Give each line of the listing below as a numbered list, skipping any blank lines and leaving out the pictures.

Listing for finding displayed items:
----------

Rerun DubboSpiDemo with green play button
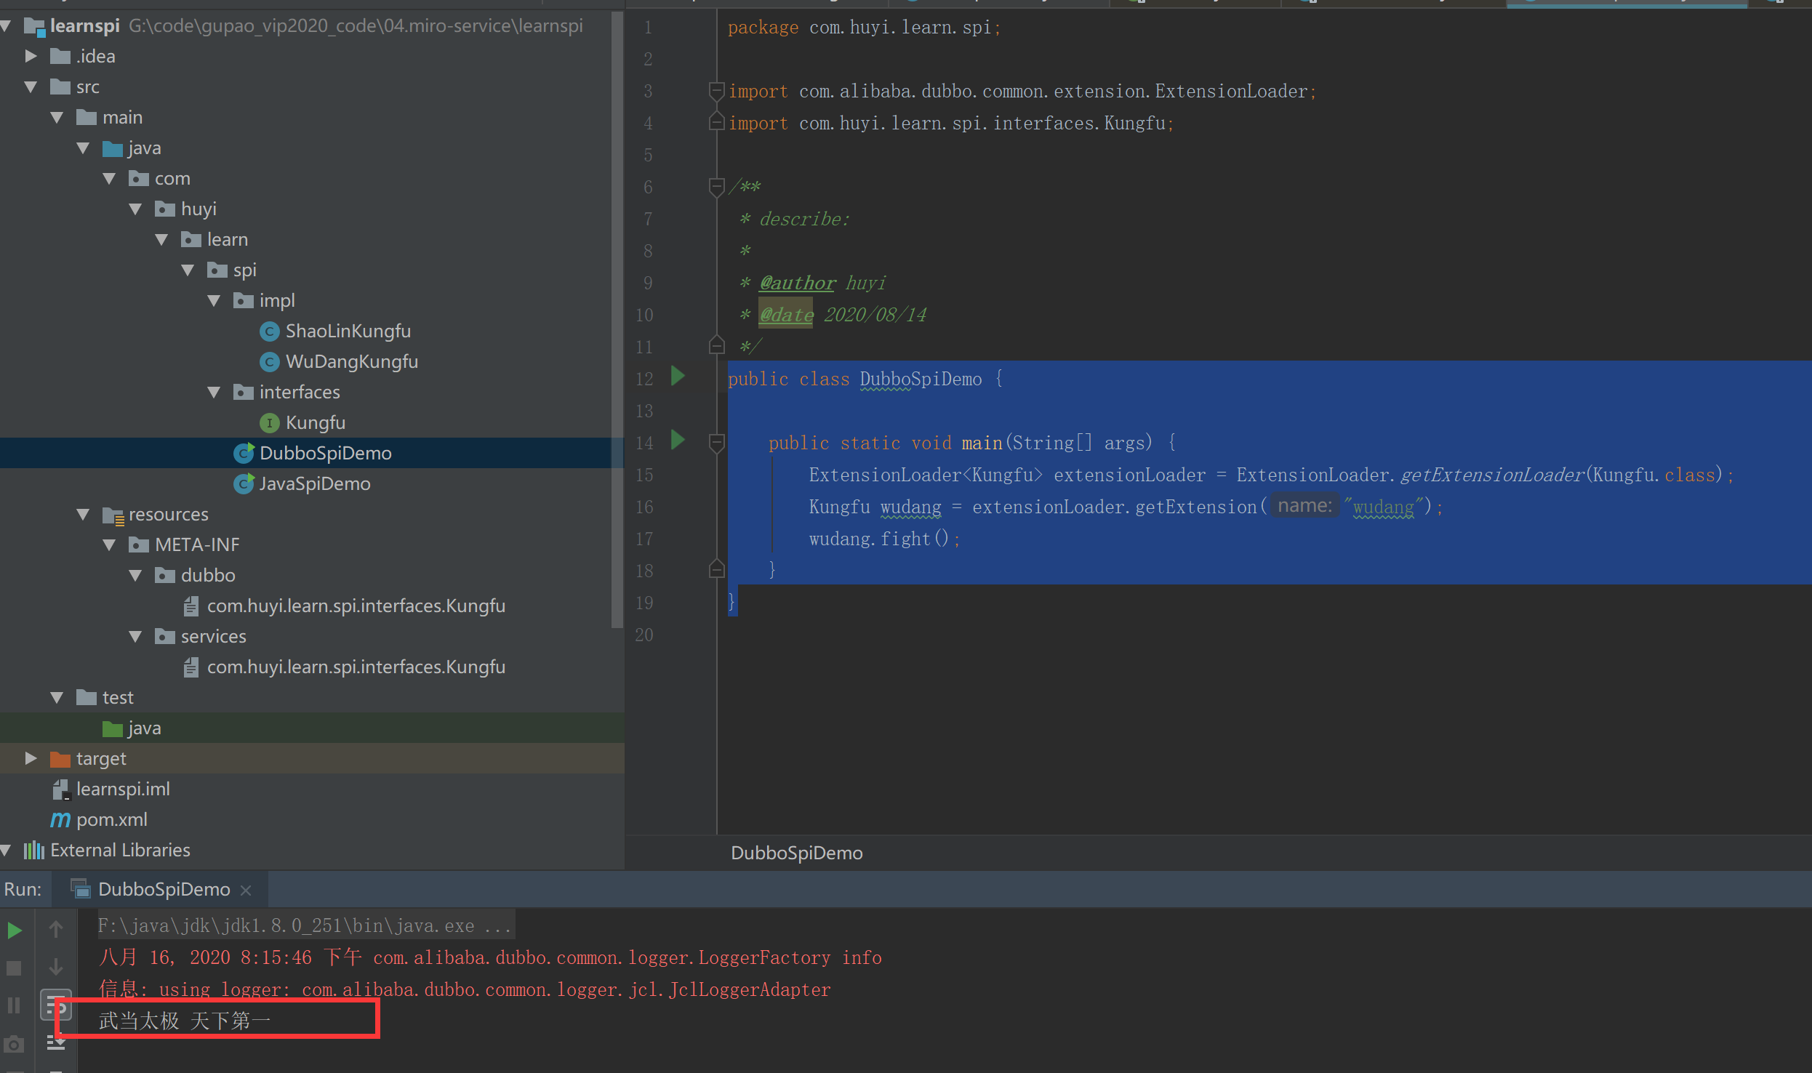 click(15, 930)
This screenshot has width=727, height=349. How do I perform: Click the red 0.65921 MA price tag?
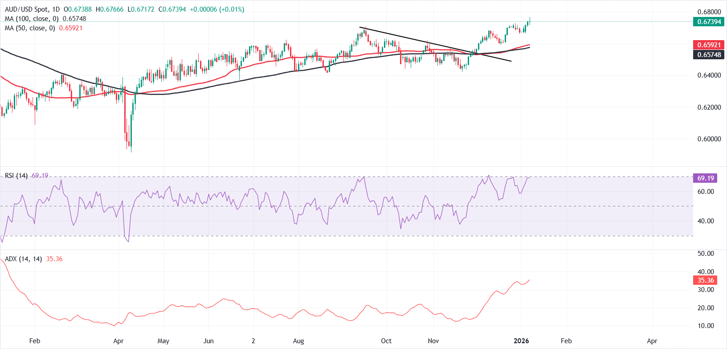(709, 45)
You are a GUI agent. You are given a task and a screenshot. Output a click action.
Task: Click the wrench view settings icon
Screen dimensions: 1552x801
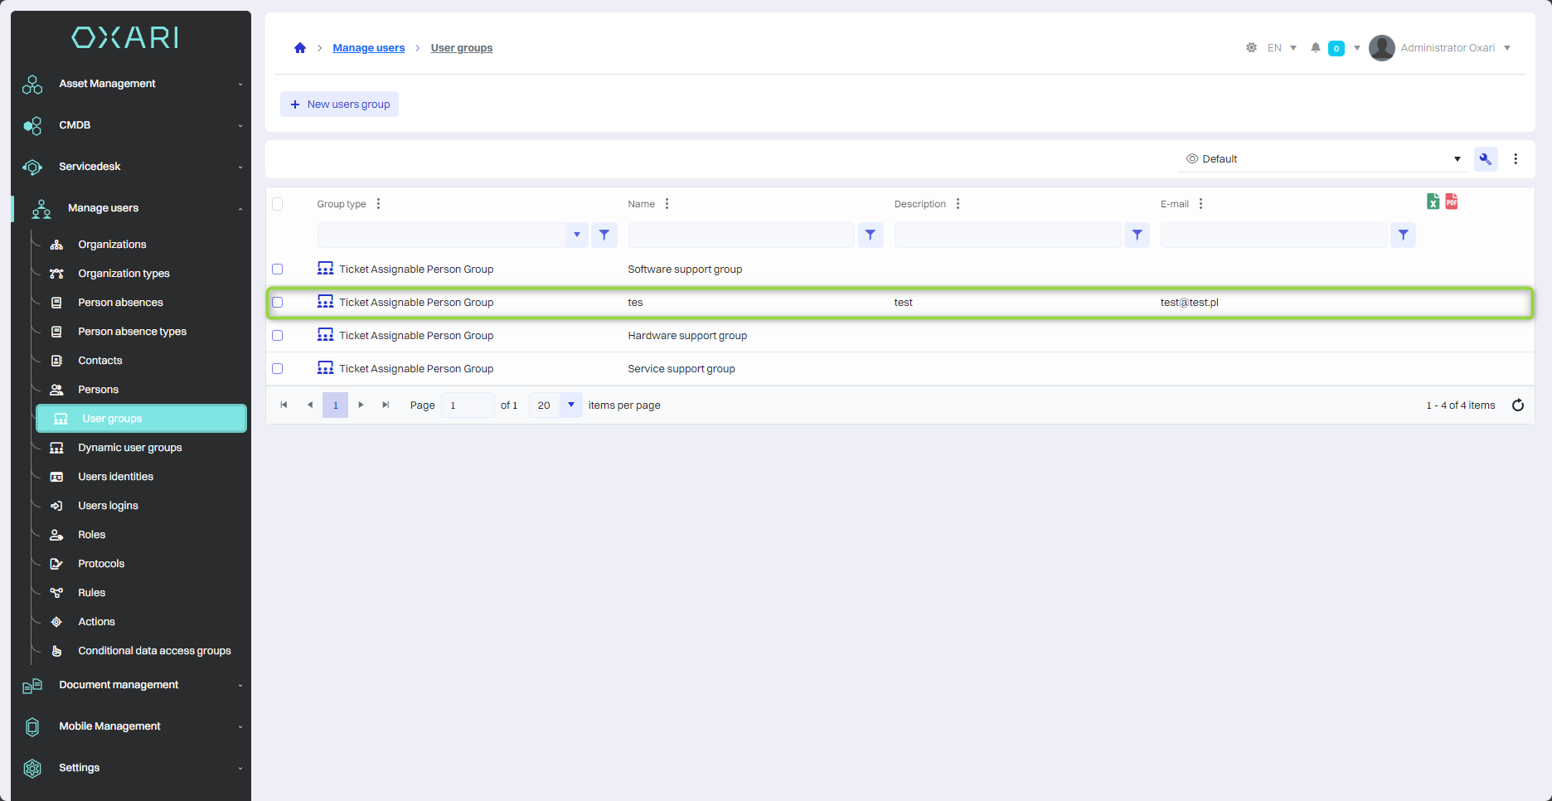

----------

Exercise answer
1. Rerun DubboSpiDemo with green play button
2.  click(15, 930)
3. This screenshot has width=727, height=349. How do I perform: Click the red 0.65921 MA price tag?
4. (709, 45)
5. You are a GUI agent. You are given a task and a screenshot. Output a click action.
6. Task: Click the wrench view settings icon
7. Screen dimensions: 1552x801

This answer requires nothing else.